• _Enunciado 1_
De acordo com o artigo sobre a Escócia, quem lidera o Scottish National Party?
• _Enunciado 2_
Transcreva do artigo sobre a Escócia o trecho compreendido entre "Por Manoel de" e "pode estar perto.", inclusive.
• _Enunciado 3_
Retome o artigo sobre a Escócia a partir do ponto em que este termina.
====== Excerto do documento ======
Escócia e Portugal

Por Manoel de Lencastre


Estivemos na histórica cidade de Edimburgo, capital da Escócia, de 26 de Novembro a 3 de Dezembro do ano passado. Isso deu-nos uma nova oportunidade para voltar a observar de perto a vida escocesa e o ambiente geral do país quando se aproximam acontecimentos políticos de extraordinária relevância. Nota-se um enorme reacender da velha chama de orgulho nacional que não esconde a secreta esperança, tantas vezes claramente visível, de que a hora da reconquista da independência pode estar perto.

Para esmagar os conservadores na Escócia e apresentarem-se ao povo como portadores do estandarte da democracia e dos interesses do país, os políticos do «New Labour», com Blair à frente, prometeram aos escoceses a reabertura do Parlamento de Edimburgo que fora encerrado após a assinatura do Tratado de União em 1701. E a verdade é que, vencidas as eleições, o novo governo trabalhista cumpriu a promessa feita. Assim, o referendo que deu o sim da nação escocesa para que se procedesse à mencionada reabertura, constituiu um movimento de mobilização nacional sem precedentes nos tempos modernos. As eleições para os deputados que ocuparão lugares no Parlamento, realizar-se-ão no próximo mês de Maio e constituirão o momento capital no evoluir da situação política.
Espera-se uma votação em massa para dar a maioria absoluta ao Scottish National Party (SNP) liderado por Alex Salmond. O SNP já garantiu que, se efectivamente conseguir a referida maioria, consultará o povo escocês, de pronto, propondo-lhe a saída do Reino Unido e da Grã-Bretanha e a requisição da independência nacional que o Tratado de 1707 fez suspender.
====== Dados fornecidos ======
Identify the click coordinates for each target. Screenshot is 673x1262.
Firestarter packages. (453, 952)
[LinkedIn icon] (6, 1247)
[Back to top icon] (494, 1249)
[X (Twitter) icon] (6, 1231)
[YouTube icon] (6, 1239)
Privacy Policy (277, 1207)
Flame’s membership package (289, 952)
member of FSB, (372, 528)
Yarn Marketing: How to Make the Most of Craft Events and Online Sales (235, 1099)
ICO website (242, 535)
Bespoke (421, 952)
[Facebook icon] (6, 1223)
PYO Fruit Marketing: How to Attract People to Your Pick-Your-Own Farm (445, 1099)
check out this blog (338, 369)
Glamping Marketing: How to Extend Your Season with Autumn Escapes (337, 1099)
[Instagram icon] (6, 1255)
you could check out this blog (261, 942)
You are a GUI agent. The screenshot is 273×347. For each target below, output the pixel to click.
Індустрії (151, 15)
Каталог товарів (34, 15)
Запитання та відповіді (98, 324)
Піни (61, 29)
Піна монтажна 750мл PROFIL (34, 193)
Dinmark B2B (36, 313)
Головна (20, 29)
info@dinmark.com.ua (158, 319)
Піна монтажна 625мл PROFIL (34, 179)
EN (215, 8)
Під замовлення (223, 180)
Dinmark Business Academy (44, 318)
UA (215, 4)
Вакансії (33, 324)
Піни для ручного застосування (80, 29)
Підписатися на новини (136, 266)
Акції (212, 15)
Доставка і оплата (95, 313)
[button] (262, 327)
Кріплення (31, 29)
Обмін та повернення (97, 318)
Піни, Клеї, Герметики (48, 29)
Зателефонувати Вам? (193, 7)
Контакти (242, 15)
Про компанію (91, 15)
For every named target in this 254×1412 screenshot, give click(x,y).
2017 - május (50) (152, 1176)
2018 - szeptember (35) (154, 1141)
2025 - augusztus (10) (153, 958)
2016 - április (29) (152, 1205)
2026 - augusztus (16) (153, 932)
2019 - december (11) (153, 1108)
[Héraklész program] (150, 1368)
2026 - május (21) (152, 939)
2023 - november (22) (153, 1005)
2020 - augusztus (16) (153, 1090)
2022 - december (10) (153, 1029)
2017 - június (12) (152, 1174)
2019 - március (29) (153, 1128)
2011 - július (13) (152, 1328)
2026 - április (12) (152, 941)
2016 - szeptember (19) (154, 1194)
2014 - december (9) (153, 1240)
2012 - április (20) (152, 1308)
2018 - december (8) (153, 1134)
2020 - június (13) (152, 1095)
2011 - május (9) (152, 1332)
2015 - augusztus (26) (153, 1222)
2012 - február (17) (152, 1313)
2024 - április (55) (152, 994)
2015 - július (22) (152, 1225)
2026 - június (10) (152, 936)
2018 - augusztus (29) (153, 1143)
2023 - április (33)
======
• _Resposta 1_
Alex Salmond.

• _Resposta 2_
Por Manoel de Lencastre


Estivemos na histórica cidade de Edimburgo, capital da Escócia, de 26 de Novembro a 3 de Dezembro do ano passado. Isso deu-nos uma nova oportunidade para voltar a observar de perto a vida escocesa e o ambiente geral do país quando se aproximam acontecimentos políticos de extraordinária relevância. Nota-se um enorme reacender da velha chama de orgulho nacional que não esconde a secreta esperança, tantas vezes claramente visível, de que a hora da reconquista da independência pode estar perto.

• _Resposta 3_
Como seria de esperar, o «New Labour», pressentiu a perigo e começou a desenvolver esforços para chamar a seu favor o sentimento da Escócia. e reconhecendo que a maioria absoluta no novo Parlamento lhes poderá fugir, os políticos trabalhistas estão a preparar-se para uma situação de minoria mas que lhes permita governar em Edimburgo numa coligação a realizar com os liberais-democratas. Todavia, as sondagens à opinião pública iludem esse desígnio e demostram que a Escócia se desviará das manobras de Blair e do poder inglês de Westminster para avançar, resolutamente, no caminho da independência.

Relações entre portugueses e escoceses são
Temas de História

É altura, talvez, de alguém em Portugal escrever uma «História das relações luso-escocesas». Travámos conhecimento, há anos, com um português, Aníbal Figueiras, que conseguiu escrever um trabalho dessa natureza mas, infelizmente, levou o manuscrito consigo quando se atirou às frias águas do Loch Oich – achava-se devastado na impossibilidade do amor que nutria pela princesa das Highlands, Hazel Macdonald. Sabemos, por exemplo, que historiadores escoceses qualificam a língua portuguesa com «um idioma de rosas» enquanto descreviam o aparecimento de piratas ao largo dos portos de Leith, Dundee, Kirkaldy e Aberdeen. Outros descreveram as relações comerciais entre os dois povos.
Sabe-se, igualmente, que entre os cruzados que ajudaram na conquista de Lisboa se contavam aventureiros escoceses. E o grande educador e mestre da filosofia e da História, George Buchanan, que leccionou na Universidade de Bordéus e se deixou persuadir a fazer o mesmo em Portugal, viveu durante cinco anos sob prisão domiciliária e apertada vigilância da Inquisição; tudo em consequência das suas ideias abertas e modernizadoras.
Uma das mais salientes figuras no conjunto das relações entre a Escócia e Portugal foi, sem dúvida, Sir Charles Napier (1786-1860). Nascido em Merahiston Hall, perto de Falkirk, foi na qualidade de almirante da esquadra britânica que desembarcou na costa portuguesa para juntar-se ao exército de Wellington. Assistiu à batalha do Buçaco e, tendo acompanhado o exército luso-britânico na sua consequente retirada, esteve nas Linhas de Torres Vedras.
Foi, porém, a sua participação nas operações militares conducentes ao fim do miguelismo que lhe colocou o nome, merecidamente, na História de Portugal. A sua vitória sobre a esquadra naval miguelista após uma batalha que durou mais de duas horas ao largo da baía de Lagos (05.7.1833) foi decisiva para a causa dos liberais. Pode dizer-se que essa vitória permitiu a arrancada das forças comandadas por Terceira em direcção a Lisboa onde acabariam por entrar a 24 de Julho.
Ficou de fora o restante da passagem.